22 Aug Biological Clock: Removing Protein Repressor Boosts Clock Function
MedicalResearch.com Interview with:
Ruifeng Cao, MD,PhD
Laboratory of Nahum Sonenberg
Department of Biochemistry
Montreal, QC H3A 1A3, Canada
MedicalResearch.com: What are the main findings of the study?
Answer: Circadian (~24h) timing is a fundamental biological process, underlying cellular physiology in animals, plants, fungi, and cyanobacteria. In mammals, including humans, a circadian clock in the brain drives daily rhythms in sleep and wakefulness, feeding and metabolism, and many other essential processes. We studied how protein synthesis, which is a fundamental process underlying many biological activities, is controlled in the brain clock in mice and identified a protein that functions as a clock repressor. By removing the repressor protein, the clock function is improved.

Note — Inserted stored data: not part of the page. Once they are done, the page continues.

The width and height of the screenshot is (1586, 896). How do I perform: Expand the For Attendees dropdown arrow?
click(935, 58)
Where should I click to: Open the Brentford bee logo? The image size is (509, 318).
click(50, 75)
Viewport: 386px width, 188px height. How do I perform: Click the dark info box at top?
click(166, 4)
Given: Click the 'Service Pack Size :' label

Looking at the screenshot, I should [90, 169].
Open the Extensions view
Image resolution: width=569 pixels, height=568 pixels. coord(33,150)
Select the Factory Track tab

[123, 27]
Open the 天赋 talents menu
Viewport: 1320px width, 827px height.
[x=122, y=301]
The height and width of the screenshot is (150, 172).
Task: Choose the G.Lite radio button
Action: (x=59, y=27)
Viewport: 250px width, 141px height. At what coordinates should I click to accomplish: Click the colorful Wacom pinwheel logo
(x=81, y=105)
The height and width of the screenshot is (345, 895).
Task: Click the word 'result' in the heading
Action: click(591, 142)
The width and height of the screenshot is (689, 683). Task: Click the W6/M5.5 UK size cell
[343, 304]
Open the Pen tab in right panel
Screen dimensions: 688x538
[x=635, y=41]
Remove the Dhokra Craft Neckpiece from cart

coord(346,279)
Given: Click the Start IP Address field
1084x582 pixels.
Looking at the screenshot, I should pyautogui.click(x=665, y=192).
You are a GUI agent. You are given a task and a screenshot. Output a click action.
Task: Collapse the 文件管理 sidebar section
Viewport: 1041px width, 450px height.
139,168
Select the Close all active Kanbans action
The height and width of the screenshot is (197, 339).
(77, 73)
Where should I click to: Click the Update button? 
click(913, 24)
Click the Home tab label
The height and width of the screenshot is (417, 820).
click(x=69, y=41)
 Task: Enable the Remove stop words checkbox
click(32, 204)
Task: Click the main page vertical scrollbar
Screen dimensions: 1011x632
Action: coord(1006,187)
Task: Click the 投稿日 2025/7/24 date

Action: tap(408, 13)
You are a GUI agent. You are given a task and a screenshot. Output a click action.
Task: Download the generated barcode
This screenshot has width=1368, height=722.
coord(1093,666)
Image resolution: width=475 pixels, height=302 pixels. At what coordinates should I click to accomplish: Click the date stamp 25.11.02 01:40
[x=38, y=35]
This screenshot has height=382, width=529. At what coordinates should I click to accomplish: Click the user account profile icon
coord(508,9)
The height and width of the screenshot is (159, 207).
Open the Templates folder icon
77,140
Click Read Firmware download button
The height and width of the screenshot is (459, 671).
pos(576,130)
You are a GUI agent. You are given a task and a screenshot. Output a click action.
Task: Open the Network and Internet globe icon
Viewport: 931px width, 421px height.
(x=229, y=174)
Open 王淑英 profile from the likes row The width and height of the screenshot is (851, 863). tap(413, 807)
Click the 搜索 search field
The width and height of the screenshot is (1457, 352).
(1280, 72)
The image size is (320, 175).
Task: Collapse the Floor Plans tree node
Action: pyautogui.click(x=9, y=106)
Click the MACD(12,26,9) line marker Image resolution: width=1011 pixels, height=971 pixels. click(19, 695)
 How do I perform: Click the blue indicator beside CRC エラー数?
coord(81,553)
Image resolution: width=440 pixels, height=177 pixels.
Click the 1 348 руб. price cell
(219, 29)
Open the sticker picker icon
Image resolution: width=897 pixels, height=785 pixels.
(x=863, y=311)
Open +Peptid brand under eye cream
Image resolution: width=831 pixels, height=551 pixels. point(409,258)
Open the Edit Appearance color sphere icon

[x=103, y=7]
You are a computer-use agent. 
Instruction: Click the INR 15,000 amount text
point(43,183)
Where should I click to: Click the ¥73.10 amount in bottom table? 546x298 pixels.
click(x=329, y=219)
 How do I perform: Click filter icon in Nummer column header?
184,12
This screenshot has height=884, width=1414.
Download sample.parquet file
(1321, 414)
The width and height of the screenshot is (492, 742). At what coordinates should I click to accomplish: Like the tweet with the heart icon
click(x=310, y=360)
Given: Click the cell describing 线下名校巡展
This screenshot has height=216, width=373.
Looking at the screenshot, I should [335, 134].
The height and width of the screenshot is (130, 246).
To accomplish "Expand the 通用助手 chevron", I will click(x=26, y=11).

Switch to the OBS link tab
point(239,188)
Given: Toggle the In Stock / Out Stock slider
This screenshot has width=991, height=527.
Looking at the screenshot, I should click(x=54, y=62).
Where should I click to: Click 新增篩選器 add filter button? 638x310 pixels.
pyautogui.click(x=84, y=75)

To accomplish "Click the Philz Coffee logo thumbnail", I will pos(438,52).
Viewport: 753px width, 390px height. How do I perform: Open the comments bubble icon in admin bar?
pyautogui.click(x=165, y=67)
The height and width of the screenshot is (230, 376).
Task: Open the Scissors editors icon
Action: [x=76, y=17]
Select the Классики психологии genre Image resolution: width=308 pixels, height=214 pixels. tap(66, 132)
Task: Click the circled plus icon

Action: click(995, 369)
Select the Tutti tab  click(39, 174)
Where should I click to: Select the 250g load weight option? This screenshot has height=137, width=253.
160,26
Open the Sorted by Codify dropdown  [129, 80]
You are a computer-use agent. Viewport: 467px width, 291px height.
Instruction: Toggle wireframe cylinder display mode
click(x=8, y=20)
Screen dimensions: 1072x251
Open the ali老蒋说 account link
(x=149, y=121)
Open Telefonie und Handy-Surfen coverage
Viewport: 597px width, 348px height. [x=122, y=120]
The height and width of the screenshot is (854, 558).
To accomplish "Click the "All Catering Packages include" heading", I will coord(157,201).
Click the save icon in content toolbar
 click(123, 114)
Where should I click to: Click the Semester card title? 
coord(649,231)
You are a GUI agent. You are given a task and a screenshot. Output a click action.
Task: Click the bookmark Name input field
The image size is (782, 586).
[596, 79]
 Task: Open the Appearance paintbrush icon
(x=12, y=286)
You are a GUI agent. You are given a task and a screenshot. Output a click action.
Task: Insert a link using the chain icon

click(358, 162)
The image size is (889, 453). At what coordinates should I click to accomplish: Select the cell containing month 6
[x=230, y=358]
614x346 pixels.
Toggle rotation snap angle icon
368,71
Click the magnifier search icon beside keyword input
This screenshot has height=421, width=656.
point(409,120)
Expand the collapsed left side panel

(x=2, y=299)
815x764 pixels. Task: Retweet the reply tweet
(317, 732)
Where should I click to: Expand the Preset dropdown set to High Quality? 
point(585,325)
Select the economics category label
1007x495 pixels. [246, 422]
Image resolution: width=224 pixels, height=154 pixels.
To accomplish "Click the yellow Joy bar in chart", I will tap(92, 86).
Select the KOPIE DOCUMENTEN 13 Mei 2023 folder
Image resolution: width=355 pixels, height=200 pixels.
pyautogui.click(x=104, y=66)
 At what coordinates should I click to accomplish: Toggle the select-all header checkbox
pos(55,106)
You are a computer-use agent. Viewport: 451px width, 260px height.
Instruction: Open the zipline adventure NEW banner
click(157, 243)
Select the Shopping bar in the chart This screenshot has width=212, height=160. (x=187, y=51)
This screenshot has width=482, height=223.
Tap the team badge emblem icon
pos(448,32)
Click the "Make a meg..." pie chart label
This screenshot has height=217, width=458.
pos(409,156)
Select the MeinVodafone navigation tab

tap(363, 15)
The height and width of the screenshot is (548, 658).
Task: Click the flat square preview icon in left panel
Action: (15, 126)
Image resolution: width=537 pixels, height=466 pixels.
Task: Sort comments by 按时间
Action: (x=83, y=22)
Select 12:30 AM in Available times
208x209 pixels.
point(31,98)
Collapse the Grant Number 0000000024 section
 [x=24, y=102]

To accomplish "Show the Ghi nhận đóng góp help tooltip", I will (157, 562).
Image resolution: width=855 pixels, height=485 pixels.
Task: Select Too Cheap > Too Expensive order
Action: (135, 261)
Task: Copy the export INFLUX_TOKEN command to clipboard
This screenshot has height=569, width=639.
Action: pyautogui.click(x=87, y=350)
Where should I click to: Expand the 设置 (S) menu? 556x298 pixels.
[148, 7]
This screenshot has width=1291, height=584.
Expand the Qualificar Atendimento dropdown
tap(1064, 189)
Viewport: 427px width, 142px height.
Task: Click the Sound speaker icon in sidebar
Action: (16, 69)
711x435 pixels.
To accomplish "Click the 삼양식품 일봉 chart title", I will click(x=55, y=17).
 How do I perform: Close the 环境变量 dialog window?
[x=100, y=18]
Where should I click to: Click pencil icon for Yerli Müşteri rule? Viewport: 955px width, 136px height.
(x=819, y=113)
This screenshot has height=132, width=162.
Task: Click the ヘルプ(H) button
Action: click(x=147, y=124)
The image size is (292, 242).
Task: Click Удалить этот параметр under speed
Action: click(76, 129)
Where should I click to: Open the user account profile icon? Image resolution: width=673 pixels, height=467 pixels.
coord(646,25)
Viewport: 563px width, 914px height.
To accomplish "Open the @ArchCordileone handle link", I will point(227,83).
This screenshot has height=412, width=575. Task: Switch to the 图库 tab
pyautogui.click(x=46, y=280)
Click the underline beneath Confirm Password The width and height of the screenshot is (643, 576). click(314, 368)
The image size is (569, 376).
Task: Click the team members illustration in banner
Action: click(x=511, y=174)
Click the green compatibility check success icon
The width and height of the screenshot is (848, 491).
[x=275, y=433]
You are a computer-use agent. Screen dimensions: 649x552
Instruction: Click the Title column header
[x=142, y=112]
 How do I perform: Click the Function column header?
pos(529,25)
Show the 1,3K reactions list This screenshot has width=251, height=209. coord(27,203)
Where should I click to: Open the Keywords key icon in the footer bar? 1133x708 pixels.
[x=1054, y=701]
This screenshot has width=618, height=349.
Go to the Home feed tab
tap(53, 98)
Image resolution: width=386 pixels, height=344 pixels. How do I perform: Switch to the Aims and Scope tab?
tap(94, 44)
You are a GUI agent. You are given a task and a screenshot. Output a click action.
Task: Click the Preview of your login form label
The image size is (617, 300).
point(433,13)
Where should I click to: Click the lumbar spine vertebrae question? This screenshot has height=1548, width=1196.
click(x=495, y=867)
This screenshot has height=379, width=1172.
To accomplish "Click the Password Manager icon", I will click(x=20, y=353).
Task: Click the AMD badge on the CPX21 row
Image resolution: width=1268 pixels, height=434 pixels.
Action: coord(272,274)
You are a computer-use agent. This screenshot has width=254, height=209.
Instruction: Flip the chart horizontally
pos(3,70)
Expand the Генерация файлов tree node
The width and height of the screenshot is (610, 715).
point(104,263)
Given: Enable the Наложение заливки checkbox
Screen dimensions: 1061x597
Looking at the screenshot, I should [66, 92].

MedicalResearch.com: Were any of the findings unexpected?
Answer: Usually, when we remove some proteins from the body, we expect to see some functions compromised due to the lack of these proteins. However, we were surprised to see that the mutant mice, which don’t have the repressor protein in their clocks, exhibited enhanced clock function. For example, by inducing a state like jet lag in these mice, we found that they were able to adapt to time zones changes in about half of the time required by normal mice.
MedicalResearch.com: What should clinicians and patients take away from your report?
Answer: Our findings suggest that the function of the brain clock can be boosted by decreasing the activity of a specific repressor protein. This discovery could lead to the development of more effective agents to treat clock-related disorders, including jet lag, sleep disorders, shift work disorders, and chronic conditions like depression and Parkinson’s disease.
MedicalResearch.com: What recommendations do you have for future research as a result of this study?
Answer: The obstacle to translate the current finding from bench to bedside is lack of a pharmacological agent that can inhibit the clock repressor specifically in the clock or more broadly, in the brain. Large scale screening of small chemical compounds targeting the repressor may facilitate discovery of “tonics” for the brain clock in the future.
Translational Control of Entrainment and Synchrony of the Suprachiasmatic Circadian Clock by mTOR/4E-BP1 Signaling
79(4) pp. 712 – 724; Ruifeng Cao, Barry Robinson, Haiyan Xu, Christos Gkogkas, Arkady Khoutorsky, Tommy Alain, Akiko Yanagiya, Tatiana Nevarko, Andrew C. Liu, Shimon Amir et al.